Selon Christophe Roux, les automates sont « critiques ». « Ils manipulent des données sensibles, des mots de passe, des certificats. L’on devrait les administrer telles des applications critiques, comme celles qui manipulent des données bancaires », assure-t-il. « Les processus existent en entreprise, simplement il est parfois difficile de savoir ce que l’on juge critique ou non ».
Éducation à la cybersécurité : la stratégie du « sachet de thé »
Pour s’en prémunir, François Mermet recommande d’éduquer les utilisateurs, développeurs ou ops. « Si les gens se sentent concernés, ils feront plus attention à ce qu’ils font. Les outils existent, mais ils ne font pas de miracles. Ils ne permettent pas de détecter toutes les failles possibles ».

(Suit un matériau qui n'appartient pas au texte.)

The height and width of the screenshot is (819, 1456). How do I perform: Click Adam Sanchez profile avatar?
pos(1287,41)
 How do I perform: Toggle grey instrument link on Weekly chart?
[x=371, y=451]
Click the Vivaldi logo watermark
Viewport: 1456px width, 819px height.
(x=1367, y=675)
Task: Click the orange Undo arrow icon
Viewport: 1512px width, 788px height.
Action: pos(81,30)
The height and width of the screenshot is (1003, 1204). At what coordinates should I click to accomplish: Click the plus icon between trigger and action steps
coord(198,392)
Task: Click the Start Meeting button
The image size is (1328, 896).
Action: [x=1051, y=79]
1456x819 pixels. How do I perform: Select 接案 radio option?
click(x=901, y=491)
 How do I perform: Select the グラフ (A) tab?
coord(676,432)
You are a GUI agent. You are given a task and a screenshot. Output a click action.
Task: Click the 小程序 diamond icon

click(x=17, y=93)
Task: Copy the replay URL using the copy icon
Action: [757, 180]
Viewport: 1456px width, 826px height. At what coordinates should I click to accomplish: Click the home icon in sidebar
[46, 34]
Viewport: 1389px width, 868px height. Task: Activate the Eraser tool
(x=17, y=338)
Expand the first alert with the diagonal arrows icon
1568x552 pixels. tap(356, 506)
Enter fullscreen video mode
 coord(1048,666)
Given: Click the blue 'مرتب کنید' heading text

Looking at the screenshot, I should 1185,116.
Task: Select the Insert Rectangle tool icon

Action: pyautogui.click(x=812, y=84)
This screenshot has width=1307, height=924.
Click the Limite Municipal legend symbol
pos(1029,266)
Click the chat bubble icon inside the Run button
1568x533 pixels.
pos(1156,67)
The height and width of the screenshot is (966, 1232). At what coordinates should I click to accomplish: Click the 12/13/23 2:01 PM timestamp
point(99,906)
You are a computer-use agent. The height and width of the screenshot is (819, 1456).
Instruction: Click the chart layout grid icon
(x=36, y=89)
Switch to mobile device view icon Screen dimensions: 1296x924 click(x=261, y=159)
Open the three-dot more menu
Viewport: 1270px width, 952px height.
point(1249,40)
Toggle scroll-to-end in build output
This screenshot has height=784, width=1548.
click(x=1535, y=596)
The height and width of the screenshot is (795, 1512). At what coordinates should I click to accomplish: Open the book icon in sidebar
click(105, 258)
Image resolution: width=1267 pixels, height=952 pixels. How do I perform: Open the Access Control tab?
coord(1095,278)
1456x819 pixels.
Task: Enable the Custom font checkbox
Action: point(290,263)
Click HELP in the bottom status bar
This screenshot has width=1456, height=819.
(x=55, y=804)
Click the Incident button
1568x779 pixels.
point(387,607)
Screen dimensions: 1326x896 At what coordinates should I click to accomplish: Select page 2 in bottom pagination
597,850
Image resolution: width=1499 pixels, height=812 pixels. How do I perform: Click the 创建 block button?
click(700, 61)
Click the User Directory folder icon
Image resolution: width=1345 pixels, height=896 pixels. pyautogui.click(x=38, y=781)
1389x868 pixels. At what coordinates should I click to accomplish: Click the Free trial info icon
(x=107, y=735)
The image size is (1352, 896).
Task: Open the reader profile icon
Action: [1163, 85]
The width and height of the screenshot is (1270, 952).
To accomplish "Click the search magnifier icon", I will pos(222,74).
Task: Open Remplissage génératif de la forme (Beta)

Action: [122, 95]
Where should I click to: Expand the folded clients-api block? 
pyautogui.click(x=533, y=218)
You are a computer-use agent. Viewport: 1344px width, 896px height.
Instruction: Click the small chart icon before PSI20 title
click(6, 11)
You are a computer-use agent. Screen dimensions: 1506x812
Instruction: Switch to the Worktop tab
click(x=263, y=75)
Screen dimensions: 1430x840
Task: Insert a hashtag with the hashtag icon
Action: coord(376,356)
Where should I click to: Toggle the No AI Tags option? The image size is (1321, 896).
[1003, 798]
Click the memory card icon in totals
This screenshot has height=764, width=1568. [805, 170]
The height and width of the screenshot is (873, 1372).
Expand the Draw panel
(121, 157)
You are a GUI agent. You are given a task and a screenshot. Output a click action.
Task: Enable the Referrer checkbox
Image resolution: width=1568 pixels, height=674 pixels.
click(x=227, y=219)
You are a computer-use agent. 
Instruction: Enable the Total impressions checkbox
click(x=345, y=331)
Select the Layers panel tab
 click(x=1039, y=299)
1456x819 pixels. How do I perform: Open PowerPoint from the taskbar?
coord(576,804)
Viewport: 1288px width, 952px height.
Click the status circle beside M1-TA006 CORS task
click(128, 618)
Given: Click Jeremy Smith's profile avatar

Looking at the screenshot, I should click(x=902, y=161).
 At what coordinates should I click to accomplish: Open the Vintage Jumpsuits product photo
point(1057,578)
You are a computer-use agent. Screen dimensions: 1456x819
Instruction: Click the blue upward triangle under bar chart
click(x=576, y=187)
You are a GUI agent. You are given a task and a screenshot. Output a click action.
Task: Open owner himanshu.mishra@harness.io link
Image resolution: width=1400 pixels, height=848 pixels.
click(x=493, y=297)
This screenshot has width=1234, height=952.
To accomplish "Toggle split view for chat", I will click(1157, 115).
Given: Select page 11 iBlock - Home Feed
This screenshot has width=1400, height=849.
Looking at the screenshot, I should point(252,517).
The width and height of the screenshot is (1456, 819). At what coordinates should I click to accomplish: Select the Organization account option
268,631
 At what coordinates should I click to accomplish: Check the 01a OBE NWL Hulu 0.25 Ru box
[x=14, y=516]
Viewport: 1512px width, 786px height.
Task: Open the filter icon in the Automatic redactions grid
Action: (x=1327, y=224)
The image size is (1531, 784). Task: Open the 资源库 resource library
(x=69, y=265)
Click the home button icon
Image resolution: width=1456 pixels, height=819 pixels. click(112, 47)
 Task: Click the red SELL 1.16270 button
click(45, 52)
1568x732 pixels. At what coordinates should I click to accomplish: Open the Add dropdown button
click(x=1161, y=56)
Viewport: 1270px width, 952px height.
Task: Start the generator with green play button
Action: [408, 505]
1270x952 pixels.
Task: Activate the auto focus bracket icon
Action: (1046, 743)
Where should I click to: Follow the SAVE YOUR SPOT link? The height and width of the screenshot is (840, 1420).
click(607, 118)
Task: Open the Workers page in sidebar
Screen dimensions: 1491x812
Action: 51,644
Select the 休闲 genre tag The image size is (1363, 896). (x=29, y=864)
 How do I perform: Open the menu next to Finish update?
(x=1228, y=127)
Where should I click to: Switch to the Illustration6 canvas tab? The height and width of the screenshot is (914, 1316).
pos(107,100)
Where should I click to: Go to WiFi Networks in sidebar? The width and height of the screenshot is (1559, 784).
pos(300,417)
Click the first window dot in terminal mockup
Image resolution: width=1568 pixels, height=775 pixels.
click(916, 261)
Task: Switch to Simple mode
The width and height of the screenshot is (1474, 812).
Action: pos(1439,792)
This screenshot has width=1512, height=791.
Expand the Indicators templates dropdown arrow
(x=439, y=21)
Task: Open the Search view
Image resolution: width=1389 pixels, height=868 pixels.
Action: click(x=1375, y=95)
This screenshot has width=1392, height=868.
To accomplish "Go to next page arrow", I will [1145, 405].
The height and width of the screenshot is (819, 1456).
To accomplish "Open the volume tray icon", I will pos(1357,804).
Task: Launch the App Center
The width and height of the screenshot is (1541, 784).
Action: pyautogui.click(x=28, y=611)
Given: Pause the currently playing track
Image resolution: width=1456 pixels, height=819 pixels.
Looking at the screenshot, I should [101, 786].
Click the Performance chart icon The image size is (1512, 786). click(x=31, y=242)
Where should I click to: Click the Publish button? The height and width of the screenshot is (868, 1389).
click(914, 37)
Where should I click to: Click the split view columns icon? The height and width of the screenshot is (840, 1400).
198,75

Ayoub ElaassalHead of Information Security, Qonto
« Il ne faut pas s’appuyer exclusivement sur l’outillage », confirme Ayoub Elaassal. « Ayez une approche basée sur les risques. Listez les scénarios les plus souvent exploités par les attaquants. Ensuite, regroupez-les en catégories, puis déclinez vos démarches opérationnelles. C’est à ce moment-là que vous pouvez mettre en place les outils nécessaires à votre défense », conseille-t-il.
Yann Crumeyrolle rappelle cette nécessité d’éduquer les membres des équipes DevOps. Tous ne sont pourtant pas sensibles aux risques cyber. Le responsable explique sa méthodologie. « Nous avons mis en œuvre une COP de sécurité, une communauté pour partager les pratiques de sécurité. Les développeurs et les Ops se réunissent régulièrement pour échanger. Suite à ces COP, nous avons pu désigner des référents très appétants, qu’ils soient des Devs ou des Ops. Nous nous appuyons sur ces personnes pour répandre les bonnes pratiques de sécurité auprès des autres. C’est un peu le principe du sachet de thé, vous le déposez dans votre tasse et le tanin se diffuse au fur et à mesure », illustre-t-il.
Et Christophe Roux de rappeler que les risques cyber ne sont pas simplement une menace pour l’usine logicielle ou l’infrastructure administrée par la DSI. « Il ne faut pas perdre de vue que les développeurs, les SRE, les responsables de la cybersécurité sont au service des métiers. L’enjeu est économique », conclut-il. Malheureusement, LeMagIT se fait (trop) régulièrement l’écho de ce phénomène.